Rewrite the records from the line with "Select the radio" through the end of the records, replacing "gutter" with "margin" and leaving everything else unchanged. Omit the pictures from your answer.

Supplied records —
###
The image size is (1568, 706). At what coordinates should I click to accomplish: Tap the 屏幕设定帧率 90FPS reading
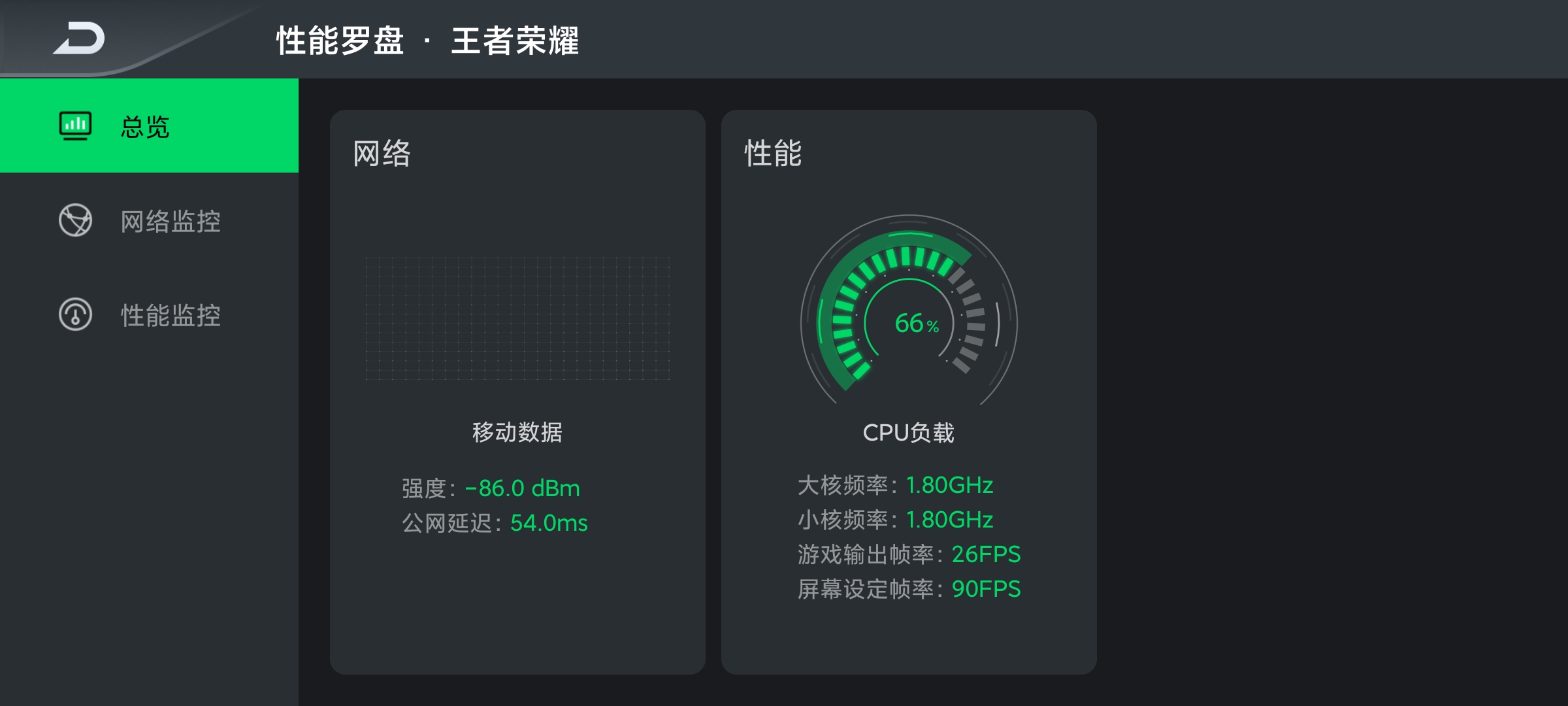[909, 589]
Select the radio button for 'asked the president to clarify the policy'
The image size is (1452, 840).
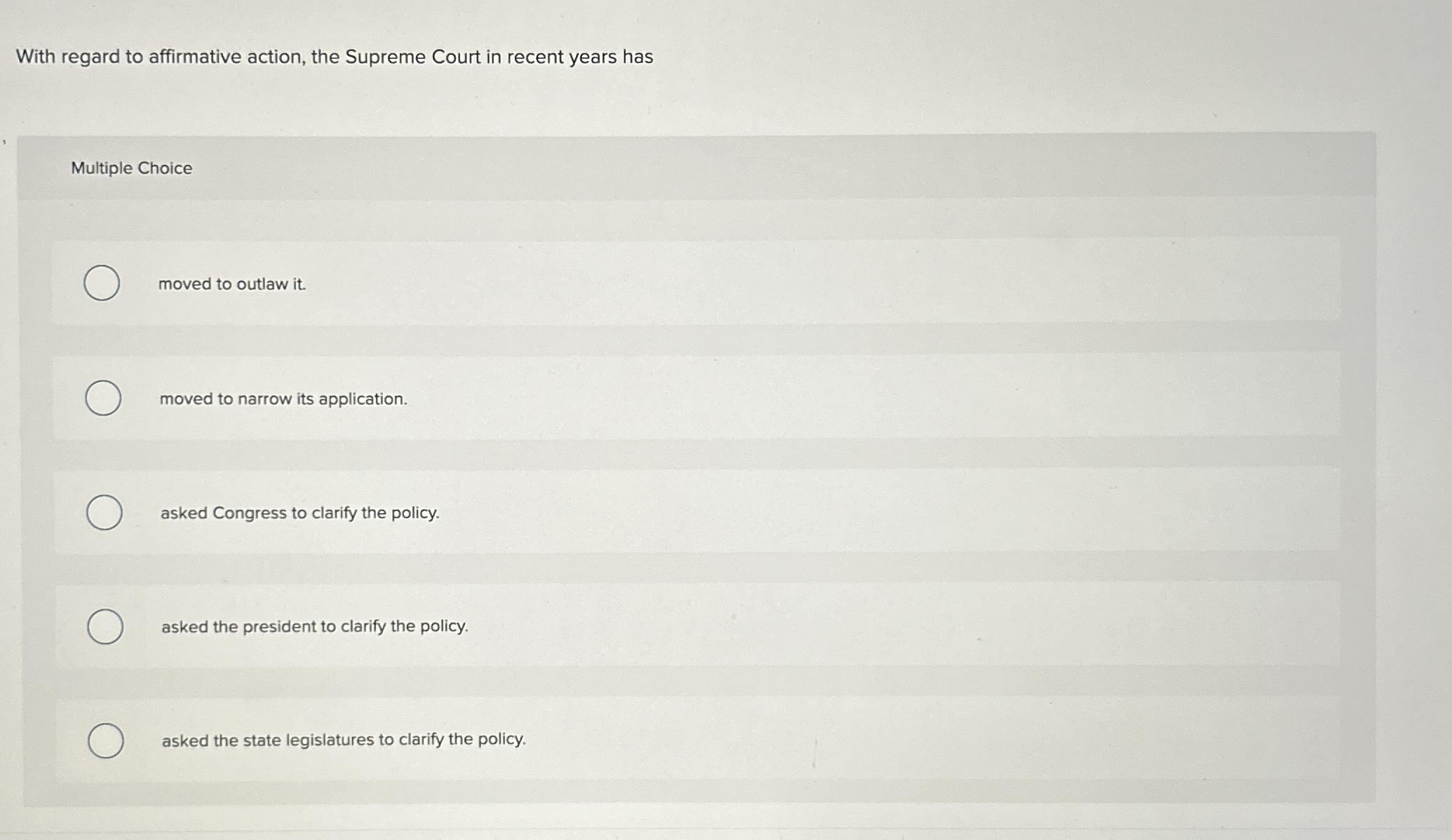pyautogui.click(x=105, y=627)
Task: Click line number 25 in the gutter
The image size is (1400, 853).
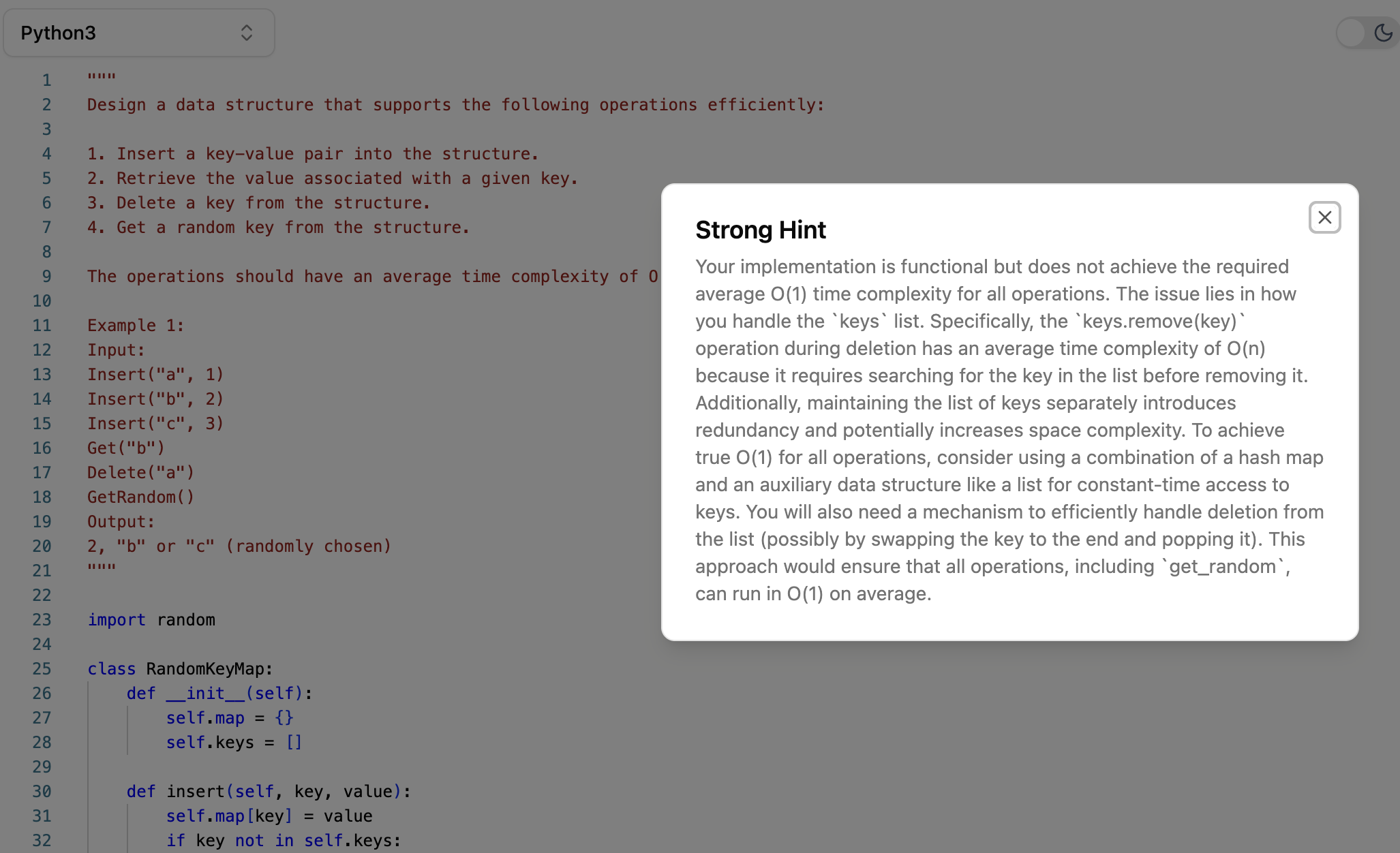Action: tap(42, 669)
###
Expected output —
Select the radio button for 'asked the president to clarify the policy'
The image size is (1452, 840).
pyautogui.click(x=105, y=627)
Task: Click line number 25 in the margin
The image size is (1400, 853).
Action: tap(42, 669)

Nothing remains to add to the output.